Independent communications practitioner Jane Revell shares her secrets to effective IC measurement.

Wherever I go a recurring theme is raised by internal communications people: the ongoing challenge to measure our work and demonstrate return on investment.

Research by Newsweaver shows that although 95 per cent of internal communications professionals say measurement is important, it is the activity people spend the least time on.

With more information at our fingertips than ever before, measurement must not continue to be our Achilles heel. Here are three simple ways to get into the measurement cycle today.

1. Know what you want to achieve – what do you want people to think, feel and do as a result?

Measurement is often considered only after the work has been done. This needs to change.

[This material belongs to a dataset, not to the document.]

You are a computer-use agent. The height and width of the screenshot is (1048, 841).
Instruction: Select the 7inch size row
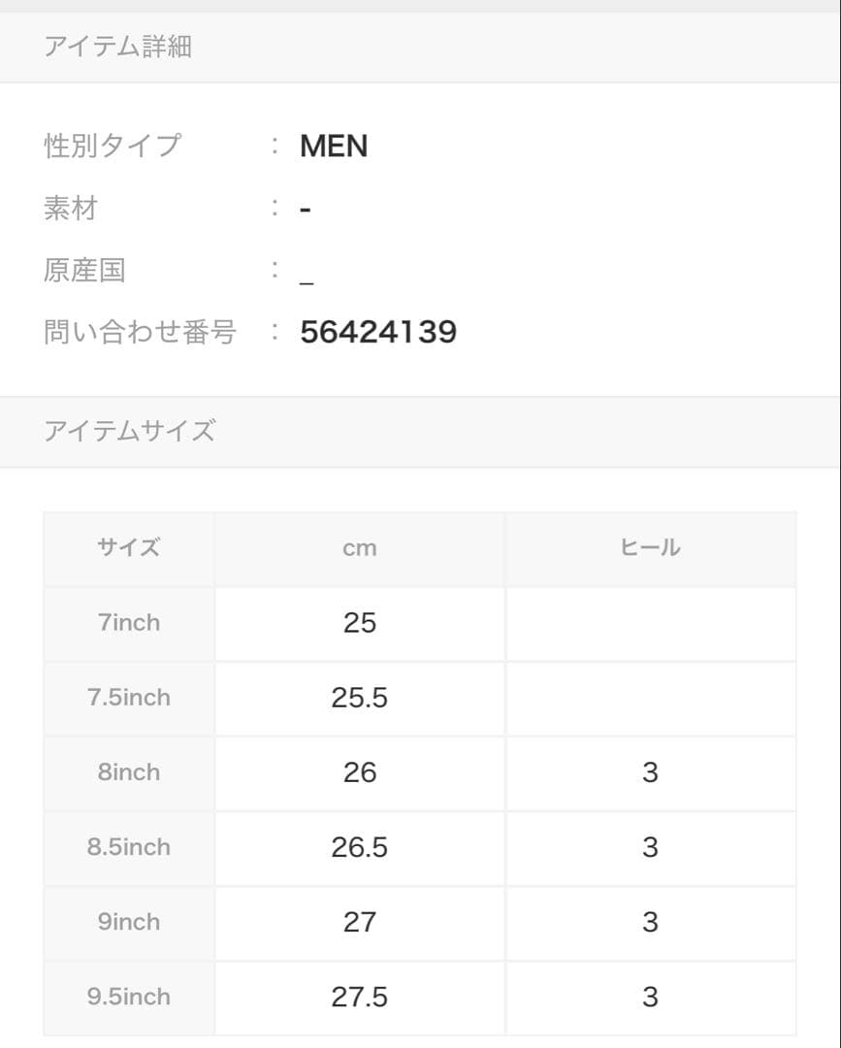[x=129, y=623]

Whether you are launching a new digital tool, holding an employee event or creating internal videos, you need to set out the purpose of your internal communications (what you want people to think, feel or do) from the outset as you plan your activity.

Set SMART objectives and know how and when you will measure before you start.

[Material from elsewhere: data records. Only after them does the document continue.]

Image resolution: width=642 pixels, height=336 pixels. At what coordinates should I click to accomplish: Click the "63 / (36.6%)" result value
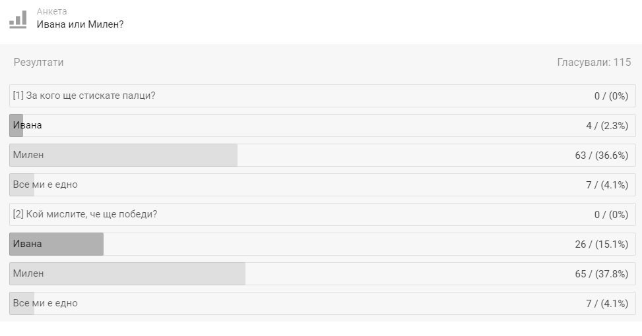click(601, 155)
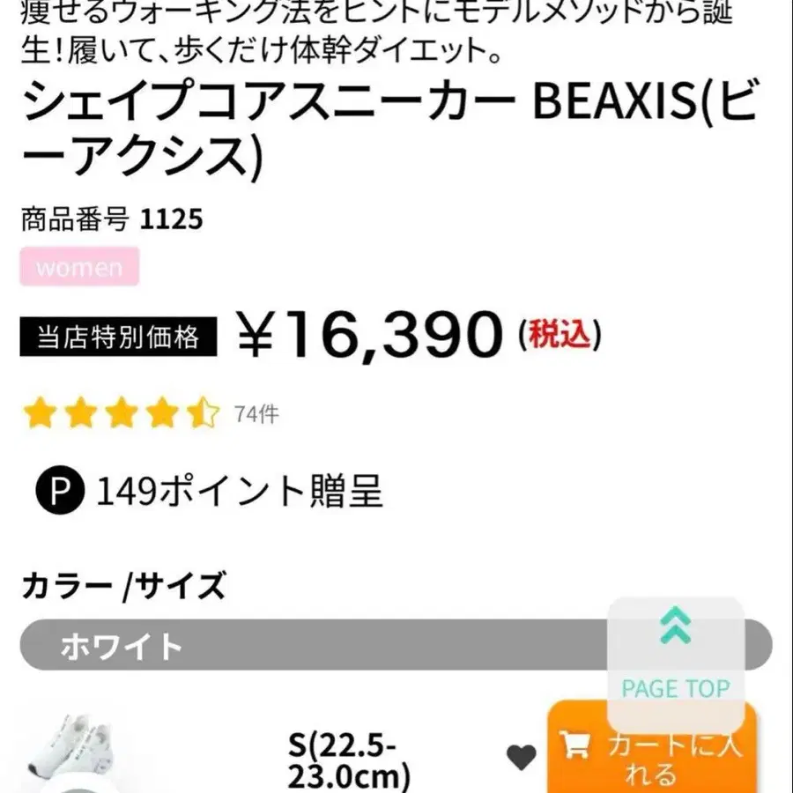The height and width of the screenshot is (793, 793).
Task: Click the half-filled fifth rating star
Action: [x=203, y=412]
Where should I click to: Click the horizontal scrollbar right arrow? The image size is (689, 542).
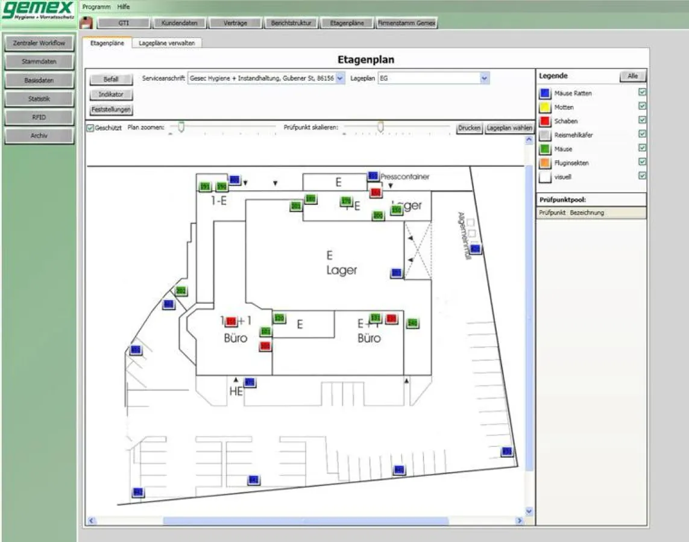pos(520,521)
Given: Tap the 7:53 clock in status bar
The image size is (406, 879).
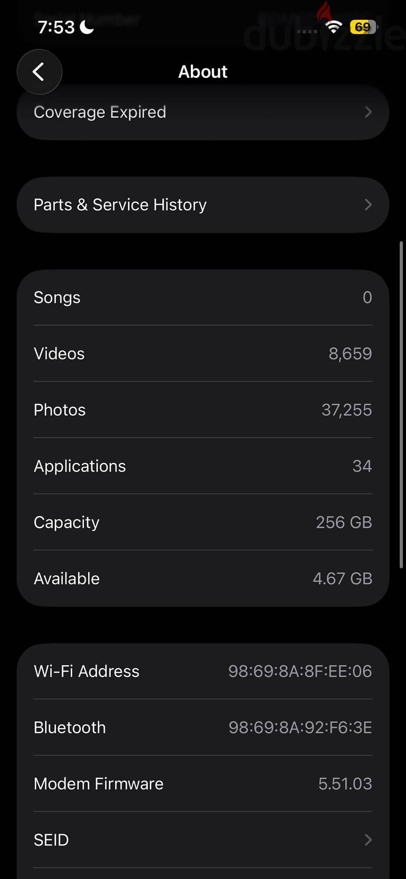Looking at the screenshot, I should [56, 27].
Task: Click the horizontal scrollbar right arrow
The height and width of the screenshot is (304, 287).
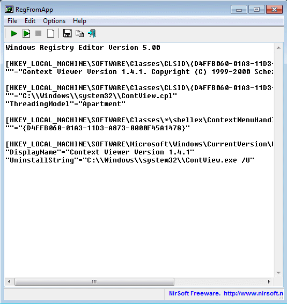Action: click(269, 281)
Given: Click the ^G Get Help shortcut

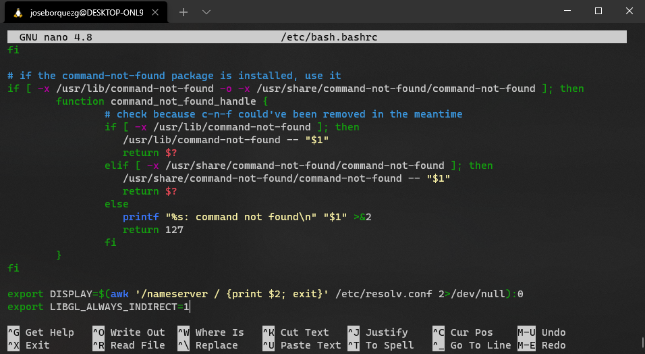Looking at the screenshot, I should pos(40,332).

2. Make time to measure monthly

Measurement is regularly put to the bottom of the ‘to do’ list and often ‘bumped’ for something ‘more important’. It needs to be prioritised with time set aside each month to measure against the objectives set.

Measuring monthly with a quarterly review is a good approach. A top tip is to establish a process of reporting on findings to senior leaders to demonstrate the value of internal communications and our role in helping to achieve business goals.

The measurement you do will depend on the objectives you have set, however, tools you can use include:

  • Pulse surveys (well-designed questions that focus on finding out if you have achieved the objectives set)
  • Focus groups and interviews with employees
  • Analytics (intranet, email, apps, microsites)
  • Event feedback
  • Quotes from conversations with people across the organisation
  • Conversations and comments via internal social media, blogs and direct to leaders and managers.

3. Create a measurement dashboard

This isn’t as scary or complex as it sounds. The idea is to simply reflect on measurement results so you can track trends and identify any challenges or issues so that you can review and change your approach.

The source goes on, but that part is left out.